小説

『猫の記憶』柿沼雅美(『黒猫』)

 何日たっても麻美のまわりは何もない日々が訪れ、どう考えても幹久はいなかった。それなのに、幹久が死んだのがいつまでも分からなくて、麻美はネコのルルを抱きしめて泣いた。

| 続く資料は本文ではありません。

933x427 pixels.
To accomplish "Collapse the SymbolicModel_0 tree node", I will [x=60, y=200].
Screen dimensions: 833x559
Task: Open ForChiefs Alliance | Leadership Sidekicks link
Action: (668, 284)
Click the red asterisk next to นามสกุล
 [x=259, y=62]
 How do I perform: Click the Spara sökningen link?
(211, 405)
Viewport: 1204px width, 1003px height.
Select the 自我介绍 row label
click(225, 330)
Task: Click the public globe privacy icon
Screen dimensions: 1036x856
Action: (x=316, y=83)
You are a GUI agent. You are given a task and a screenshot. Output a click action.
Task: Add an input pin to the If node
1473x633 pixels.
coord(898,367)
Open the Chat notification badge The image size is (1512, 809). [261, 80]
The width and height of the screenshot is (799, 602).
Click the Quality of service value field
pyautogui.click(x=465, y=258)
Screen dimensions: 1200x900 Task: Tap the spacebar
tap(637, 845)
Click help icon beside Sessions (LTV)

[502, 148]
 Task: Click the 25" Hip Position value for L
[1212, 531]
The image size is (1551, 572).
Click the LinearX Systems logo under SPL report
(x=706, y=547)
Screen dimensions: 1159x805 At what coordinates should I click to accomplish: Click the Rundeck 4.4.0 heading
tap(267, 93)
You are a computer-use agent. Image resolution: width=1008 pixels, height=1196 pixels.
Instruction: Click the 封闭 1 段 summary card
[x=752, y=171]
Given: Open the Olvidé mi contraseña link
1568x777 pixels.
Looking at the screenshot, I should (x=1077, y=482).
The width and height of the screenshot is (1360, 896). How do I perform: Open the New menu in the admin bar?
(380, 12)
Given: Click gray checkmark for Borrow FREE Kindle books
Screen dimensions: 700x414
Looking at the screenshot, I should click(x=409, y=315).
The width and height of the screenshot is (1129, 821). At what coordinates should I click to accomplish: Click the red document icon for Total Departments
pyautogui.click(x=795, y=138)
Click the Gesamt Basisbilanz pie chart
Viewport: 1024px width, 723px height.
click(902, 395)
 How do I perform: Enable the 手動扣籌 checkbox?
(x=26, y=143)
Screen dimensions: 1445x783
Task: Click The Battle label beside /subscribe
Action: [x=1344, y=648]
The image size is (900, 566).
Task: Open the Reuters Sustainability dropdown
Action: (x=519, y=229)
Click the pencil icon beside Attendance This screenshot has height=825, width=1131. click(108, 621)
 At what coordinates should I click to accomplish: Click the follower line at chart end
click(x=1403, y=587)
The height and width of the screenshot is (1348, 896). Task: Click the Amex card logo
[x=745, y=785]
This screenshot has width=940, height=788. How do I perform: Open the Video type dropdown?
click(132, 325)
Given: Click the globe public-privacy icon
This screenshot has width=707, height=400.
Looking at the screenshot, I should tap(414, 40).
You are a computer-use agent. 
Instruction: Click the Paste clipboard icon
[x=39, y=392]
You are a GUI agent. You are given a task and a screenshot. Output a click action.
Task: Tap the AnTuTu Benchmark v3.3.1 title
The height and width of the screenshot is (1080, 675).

 2016年1月、今日、麻美は聡のことを考えていた。
 数日前まで一緒に寝ていた聡が、家族と海外の海辺で過ごしている映像が浮かんだ。
 昼にコーヒーとサンドイッチを買いに出たカフェで、斜め前に座った読者モデルのような女子大生が友達の話をしていて、真美ってかわいくないよね、里奈ってどんだけお金に困ったんだろ、清香は頭いいからいいじゃん由香バカだから、やっぱそれ浮気じゃん、と次々と言っているのを聞いて、そっか、浮気か、と思った。
 ソファーにサンドイッチのくずが落ちて、買って来たコーヒーが冷めて、麻美のなかの麻美が、孤独になるよ、と自問自答をはじめる。麻美のなかの麻美に、もうずっと孤独じゃん、と、なんてことないように答える。答えながら、目と目の間がギュっと痛くなる。好きと愛してるが溢れてきて言いたくて、出かかる言葉が喉を締め付ける。麻美は、鼻をすすりながら泣いた。
 ルルの声が小さく聞こえて、あっ、また閉じ込めちゃってたのか、と気がつく。麻美は急いでクローゼットの両扉に手をかける。クローゼットが開くと同時に、ぬいぐるみとルルが頭上から降ってきた。恋が終わるたびになぜか買ってしまうぬいぐるみが、麻美の顔に落ちてくる。
 ホコリの匂いを残して、ふわふわとした過去が頬に当たって落ちて行く。ルルが麻美の胸元に飛びこみ、温かい舌で頬を舐める。
 いつかの未来だったはずの今年はどんな楽しいことがあってどれだけ寂しく悲しいことがあるんだろう、と思う。ちょっと、幸せの温度を感じられますように、と麻美はルルを撫でた。